═════ Data provided

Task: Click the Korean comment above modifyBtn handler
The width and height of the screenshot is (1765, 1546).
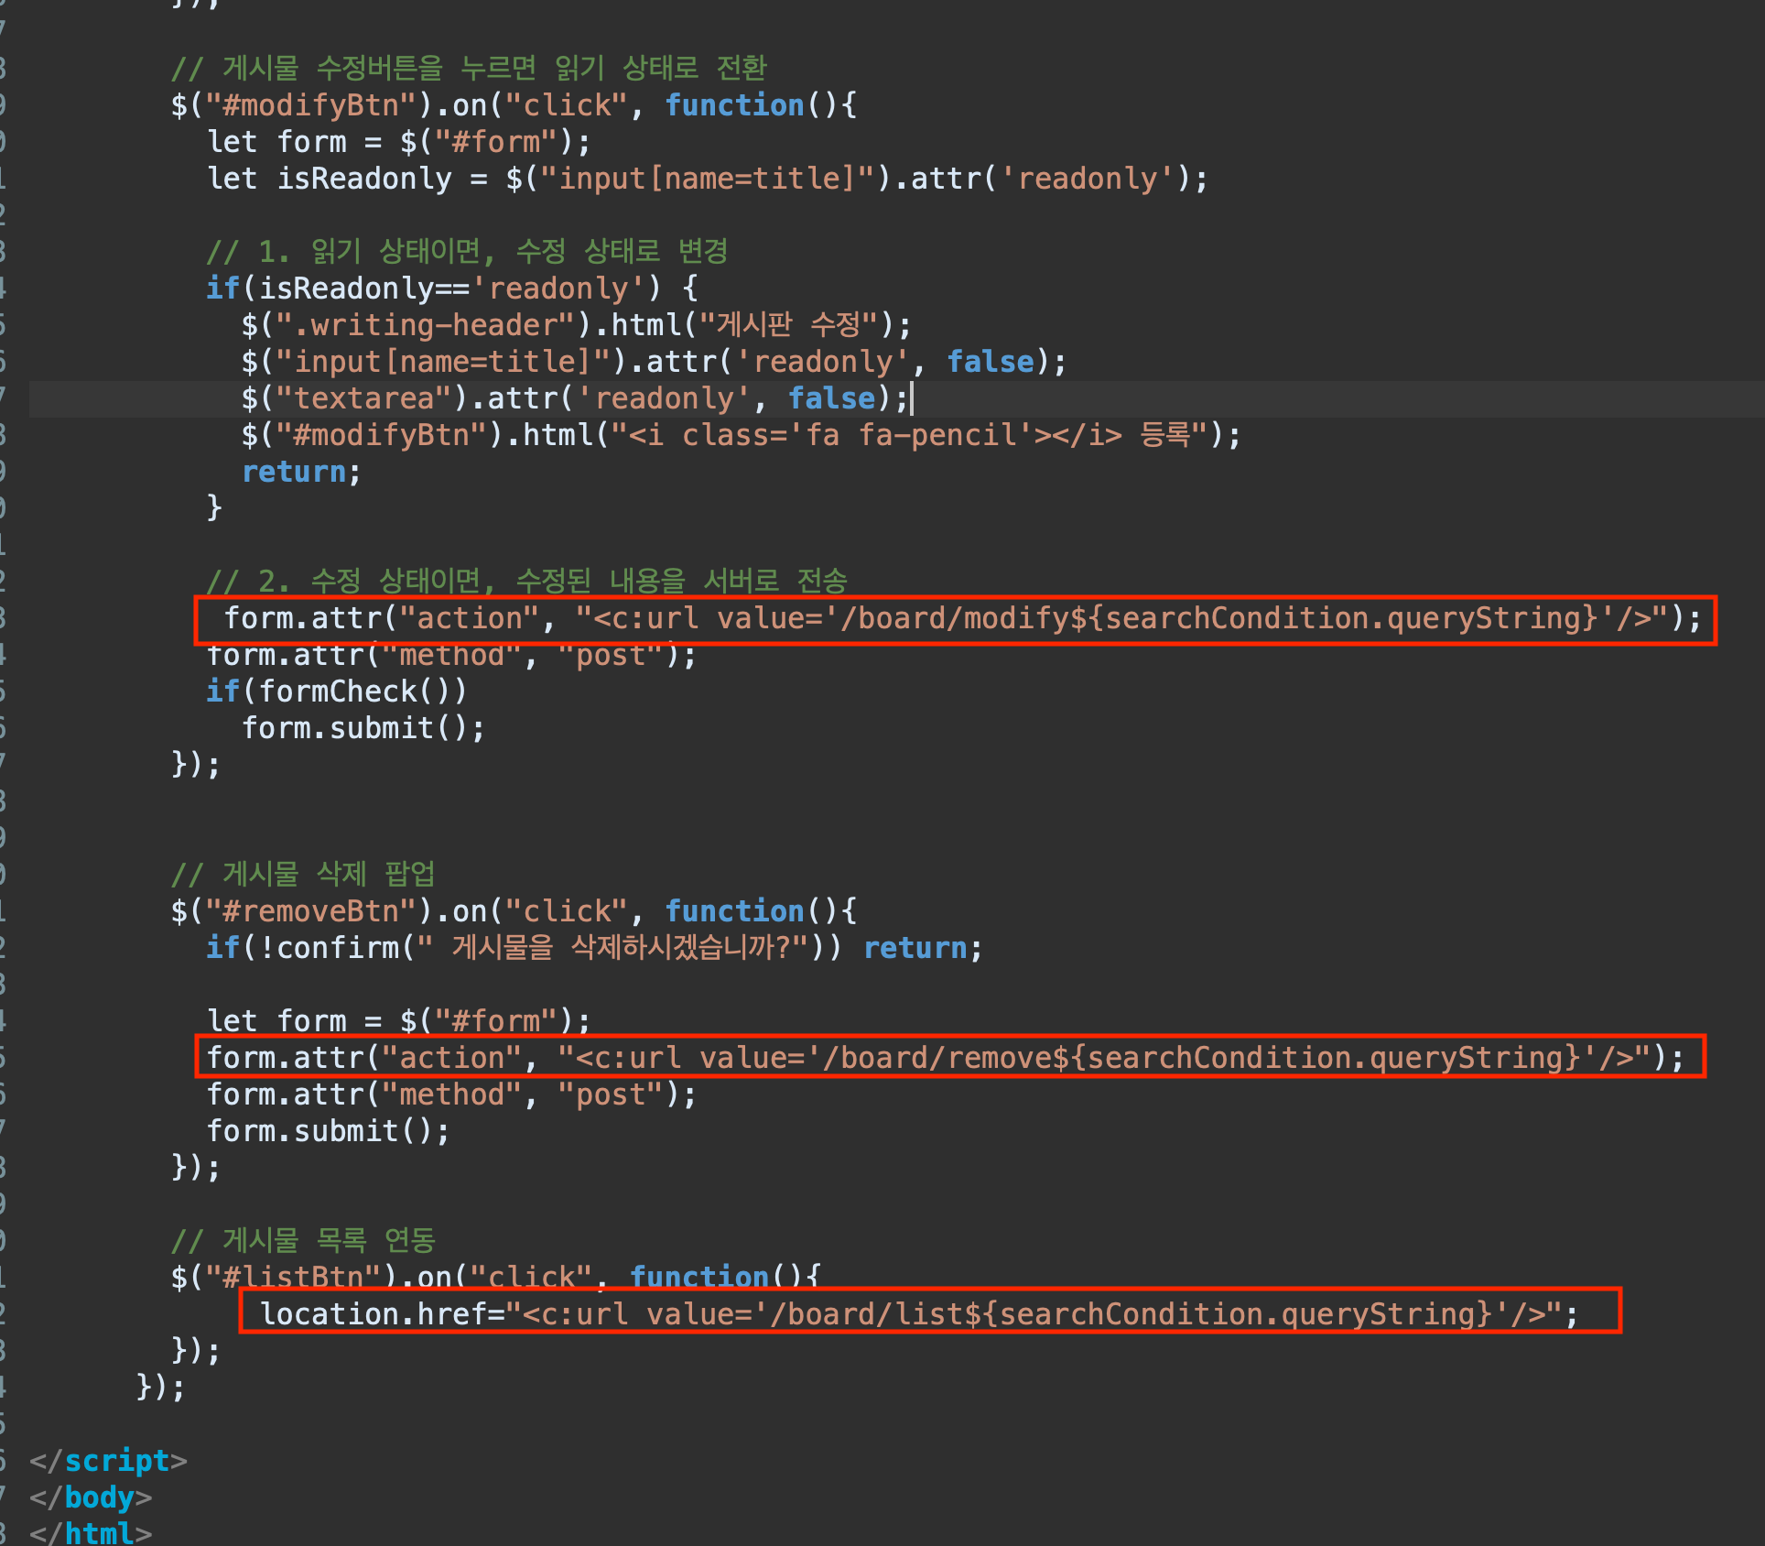Action: (469, 69)
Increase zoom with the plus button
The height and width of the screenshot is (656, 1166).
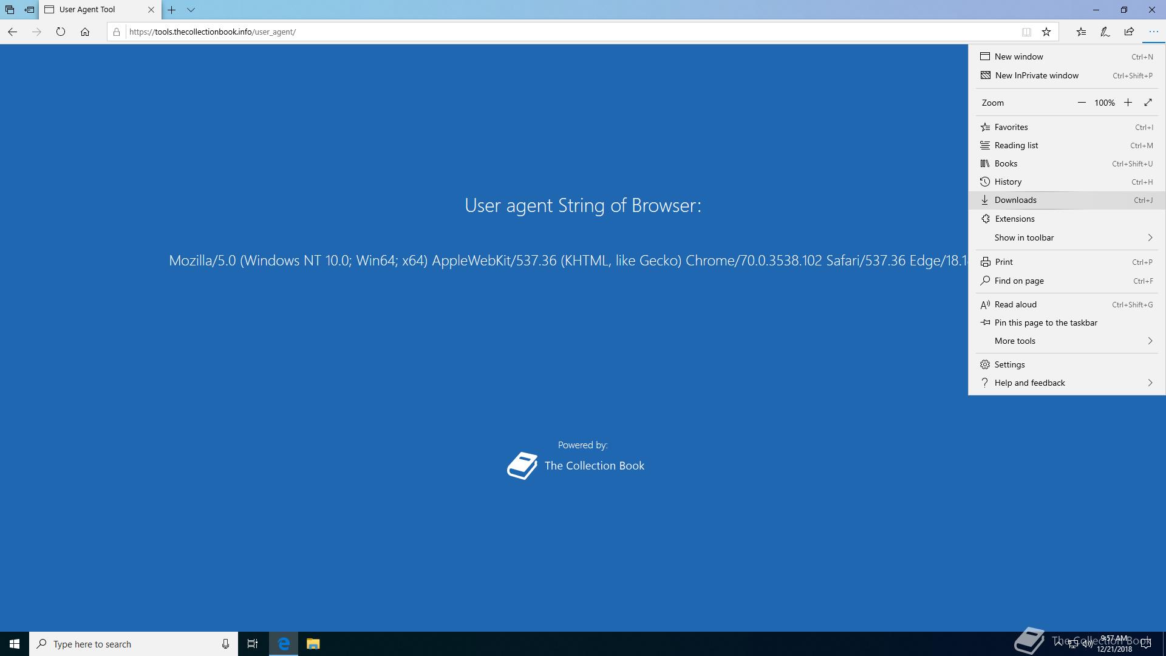click(x=1128, y=103)
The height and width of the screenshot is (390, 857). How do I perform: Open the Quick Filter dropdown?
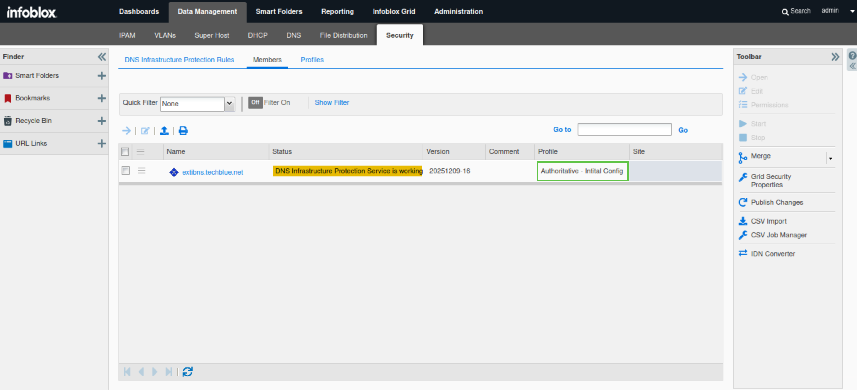[229, 103]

══════════

▸ **Work item**:
Your reply should consist only of the lines running from the line with "Increase zoom with the plus button" to the end of the entries, both included, copied exactly and without any pictures.

▸ **Exercise result**:
Increase zoom with the plus button
The height and width of the screenshot is (656, 1166).
click(x=1128, y=103)
The height and width of the screenshot is (390, 857). How do I perform: Open the Quick Filter dropdown?
[229, 103]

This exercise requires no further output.